To summarize, we can say that, apparently, the East Slavic calendar rituals, marking such important moments of the year as the winter and summer solstice, were based on the same ideological principles, the same mythologies that are recorded in the Vedic texts (Rigveda, Mahabharata, Avesta ):
1. Everyone who dies on the “day of the gods” gains eternal life in the world of the gods and is not subject to reincarnation in the world of people. Christmastide is dedicated to them, a time when they can visit their descendants.
2. Everyone who died on the “night of the gods” must return to the world of living people through dew, rain or snow in order to be reincarnated as a newborn child. The holiday of Dew, which precedes Kupala, and the Kupala rite itself, being the beginning of the marriage period, seemed to include this process of reincarnation.
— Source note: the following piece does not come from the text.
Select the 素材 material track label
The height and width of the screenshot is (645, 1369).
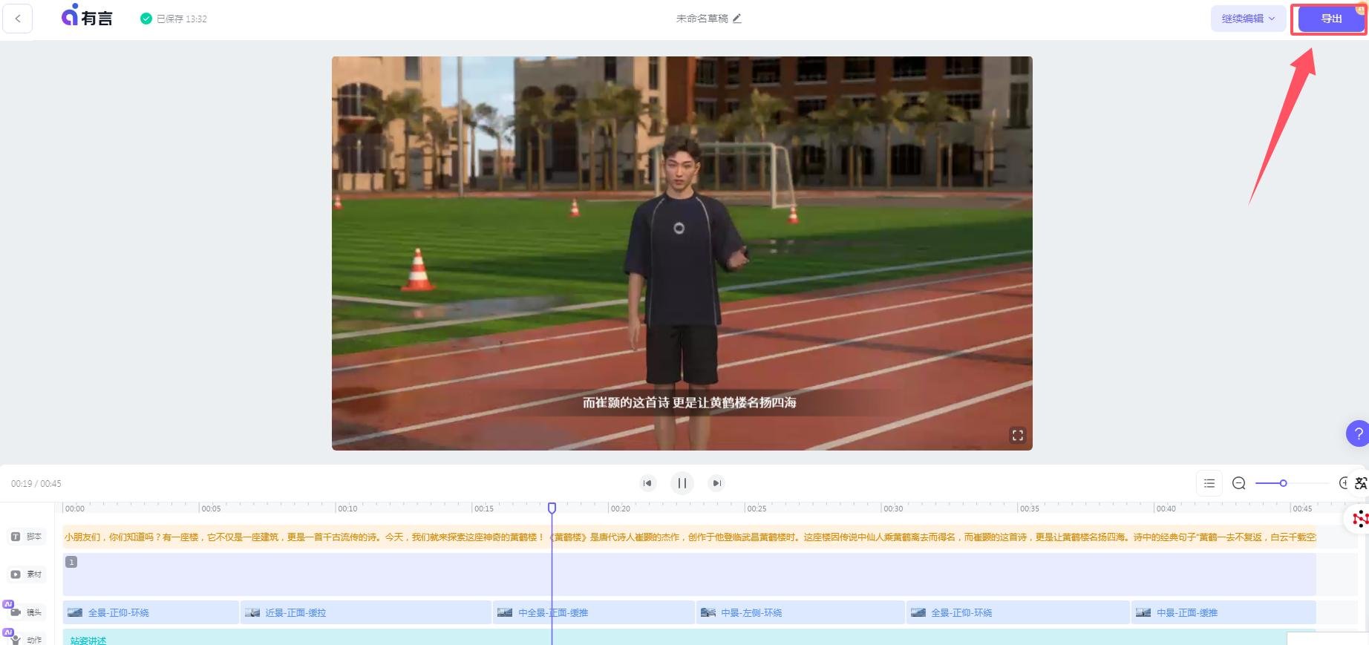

3. Since souls in the next world initially had a light or fiery embodiment, then both during winter Christmastide and on Kupala, living people joined the world of the dead through all three hypostases of fire: fire itself (the sun, a fire), water (carrying in itself potentially fire), wood (by friction of which a ritual “living fire” is obtained by rubbing against each other).
Ancient calendar ideas about dividing the year into two halves (divine day and divine night) go back to that distant historical period when the ancestors of the Indo-Europeans, in particular the Indo-Iranians and Slavs, lived in the Subpolar region, in the north of Eastern Europe.
The fact of such a stay is proven by the texts of the Rigveda, Mahabharata and Avesta, where colorful and detailed descriptions of the natural realities of these high northern latitudes are given. The outstanding Indian researcher B. G. Tilak wrote in his work “The Arctic Homeland in the Vedas,” published in 1903: “The Aryans were not autochthonous either in Europe or in Central Asia - their original region lay somewhere near the North Pole in the Paleolithic era. And they migrated from there to Asia and Europe not under the influence of an “irresistible impulse,” but because unfavorable changes occurred in the climate of this region.” He emphasizes: “The assertion that the day and night of the gods last 6 months is extremely widespread in ancient Indian literature... myths also point to the North Pole as the original land of other peoples, except the Aryans, and it cannot be argued that only the Aryans came from the north. On the contrary, there is reason to believe that the five races of people (pancha janah), often mentioned in the Rig Veda, could be those who lived alongside the Aryans in a common homeland.”